The line containing "Task: Switch to the Page Links tab" marks the start of the required copy, which runs to the final line of the entries; return those lines exactly, without any pictures.

========================================

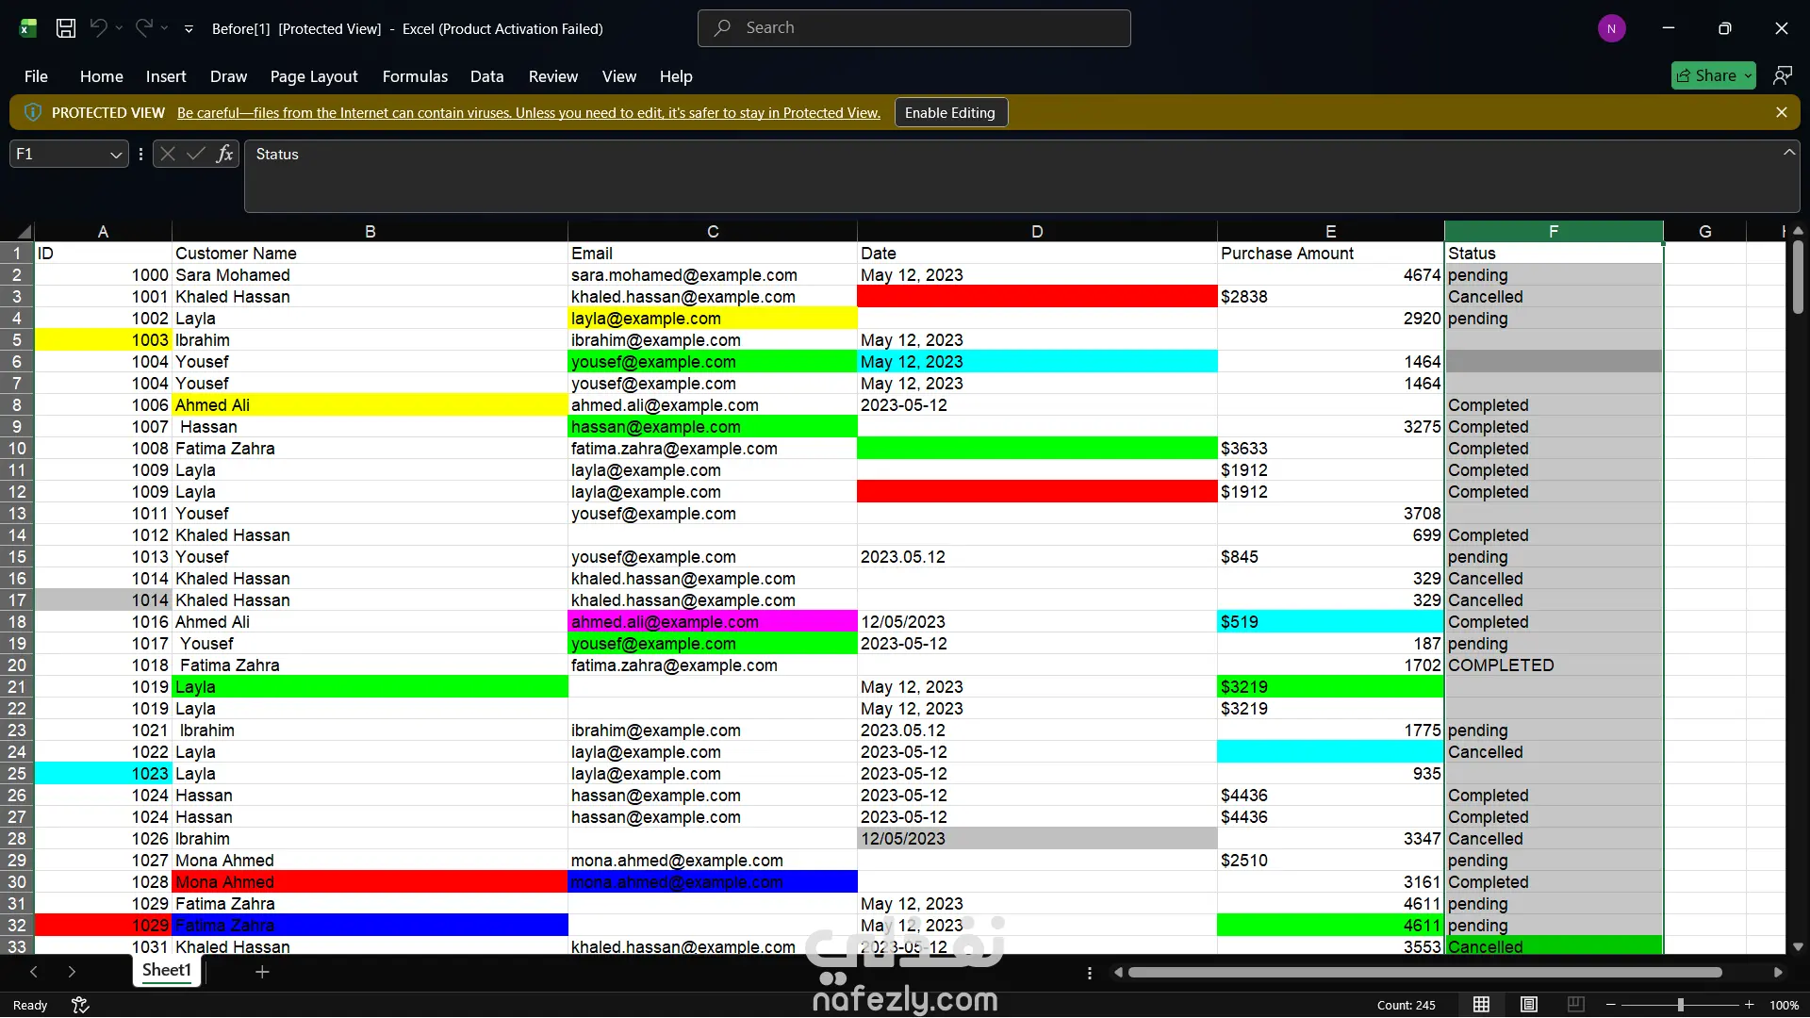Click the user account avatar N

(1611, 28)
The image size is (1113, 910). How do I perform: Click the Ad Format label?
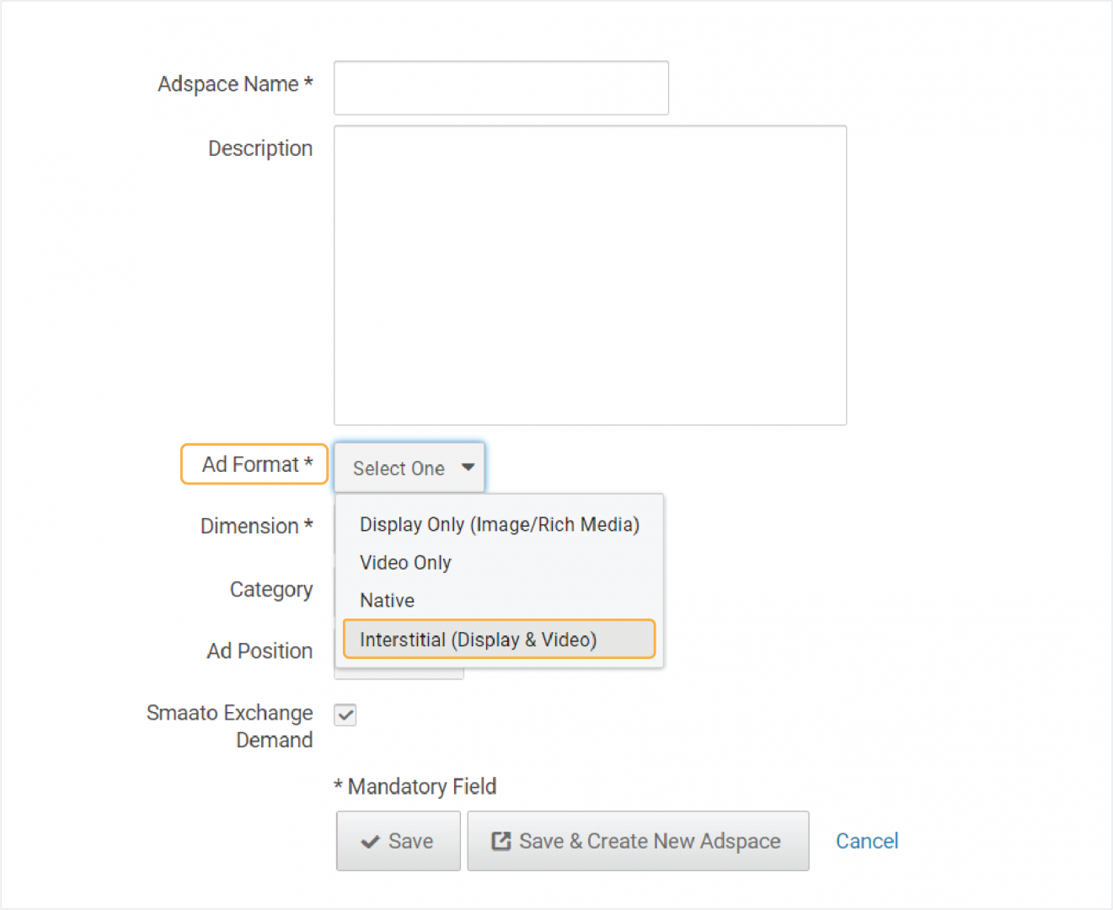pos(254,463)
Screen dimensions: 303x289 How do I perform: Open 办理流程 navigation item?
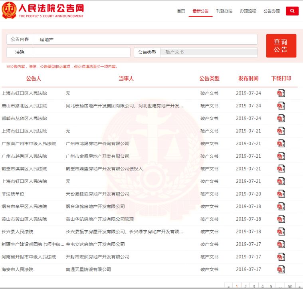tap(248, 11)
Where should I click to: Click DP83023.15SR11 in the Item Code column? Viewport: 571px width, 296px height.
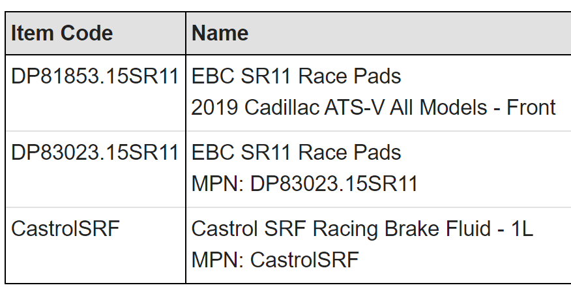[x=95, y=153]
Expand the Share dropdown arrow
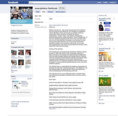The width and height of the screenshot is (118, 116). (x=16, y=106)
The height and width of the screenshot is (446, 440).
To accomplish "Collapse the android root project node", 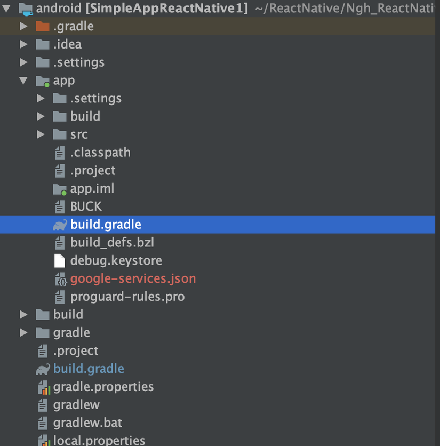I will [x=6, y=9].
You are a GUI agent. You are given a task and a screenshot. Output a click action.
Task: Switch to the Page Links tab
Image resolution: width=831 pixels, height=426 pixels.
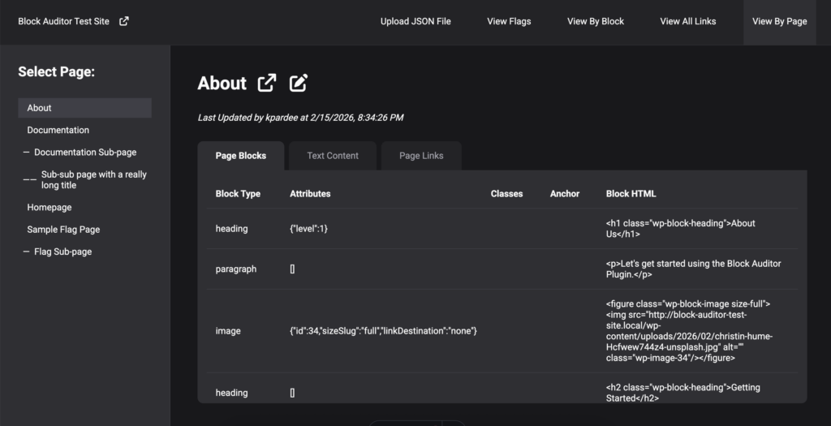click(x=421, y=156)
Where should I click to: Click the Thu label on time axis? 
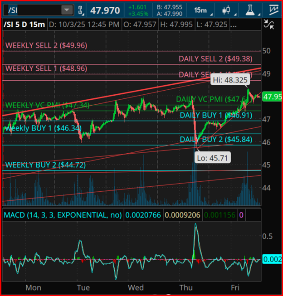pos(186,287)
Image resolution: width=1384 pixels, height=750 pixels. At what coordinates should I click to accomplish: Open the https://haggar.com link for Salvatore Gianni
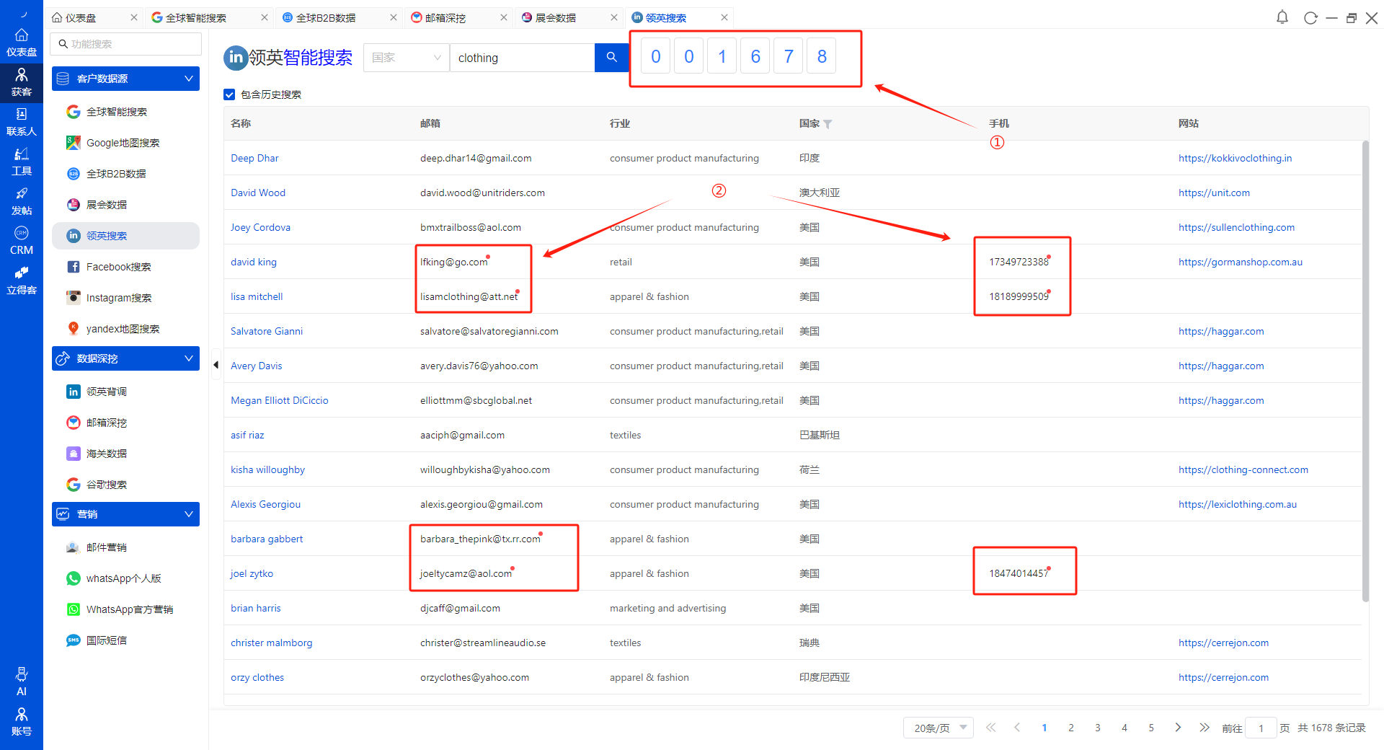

========================================

▸ Response below:
Task: Switch to the Page Links tab
Image resolution: width=831 pixels, height=426 pixels.
click(x=421, y=156)
Where should I click to: Click the Thu label on time axis? 
pos(186,287)
Image resolution: width=1384 pixels, height=750 pixels. At what coordinates should I click to accomplish: Open the https://haggar.com link for Salvatore Gianni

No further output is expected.